To train Synthesizer, the preprocessed STR dataset is required in addition to the TextZoom dataset.
Download the preprocessed STR dataset from
```
https://github.com/ku21fan/STR-Fewer-Labels
```

The structure of ``dataset`` directory is
```
dataset
`-- data_CVPR2021
`-- training
`-- label
`-- real
|-- 1.SVT
| |-- data.mdb
| `-- lock.mdb
|-- 10.MLT19
| |-- data.mdb
| `-- lock.mdb
|-- 11.ReCTS
| |-- data.mdb
| `-- lock.mdb
|-- 2.IIIT
| |-- data.mdb
| `-- lock.mdb
|-- 3.IC13
| |-- data.mdb
| `-- lock.mdb
|-- 4.IC15
| |-- data.mdb
| `-- lock.mdb
|-- 5.COCO
| |-- data.mdb
| `-- lock.mdb
|-- 6.RCTW17
| |-- data.mdb
| `-- lock.mdb
|-- 7.Uber
| |-- data.mdb
| `-- lock.mdb
|-- 8.ArT
| |-- data.mdb
| `-- lock.mdb
`-- 9.LSVT
|-- data.mdb
`-- lock.mdb
```

To perform the preprocessing for the Synthesizer training, run the script via
```
python preprocessing_STR.py
```
When the preprocessing is complete, preprossed text images and the corresponding text labels are placed in ```dataset/STR/img``` and ```dataset/STR/word```, respectively.

### 2. Training
To train Synthesizer, run the script via
```
bash train_synthesizer.sh
```

## Training Super-resolver
Super-resolver is identical to GT-DiMSS trained on TextZoom.
See the DiMSS section described eariler.

## Training Degrader
Degrader is trained on TextZoom only. To train Degrader, run the script via:
```
bash train_degrader.sh
```

## Synthesizing Text Images

### 1. Synthesizer
To run Synthesizer, run the script via:
```
bash run_synthesizer.sh
```
The generated text images and the corresponding text labels are placed in ```./diff_samples/mr_samples```.

### 2. Postprocessing
To perform the preprocessing for the generated text images, run the script via:
```
python postprocessing_text_images.py
```
The postprocessed text images are placed in ```./diff_samples/mr_samples/postprocessed```.

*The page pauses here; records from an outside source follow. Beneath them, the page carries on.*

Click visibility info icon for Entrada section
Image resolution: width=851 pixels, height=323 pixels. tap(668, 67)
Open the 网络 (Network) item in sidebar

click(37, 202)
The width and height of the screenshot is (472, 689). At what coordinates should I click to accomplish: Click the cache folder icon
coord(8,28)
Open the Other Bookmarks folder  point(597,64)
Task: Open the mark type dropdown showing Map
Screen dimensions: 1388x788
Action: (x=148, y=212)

## Generating LR and HR text images

### 1. Super-resolver
To run Super-resolver, run the script via:
```
bash run_super_resolver.sh
```
The generated HR text images are placed in ```./diff_samples/hr_samples```.

### 2. Degrader
To run Degrader, run the script via:
```
bash run_degrader.sh
```
The generated LR text images are placed in ```./diff_samples/lr_samples```.

## Citation
```
@article{noguchi2023scene,
title={Scene Text Image Super-resolution based on Text-conditional Diffusion Models},
author={Noguchi, Chihiro and Fukuda, Shun and Yamanaka, Masao},
journal={arXiv preprint arXiv:2311.09759},
year={2023}
}
```

## Licence
The code will be released with the MIT license.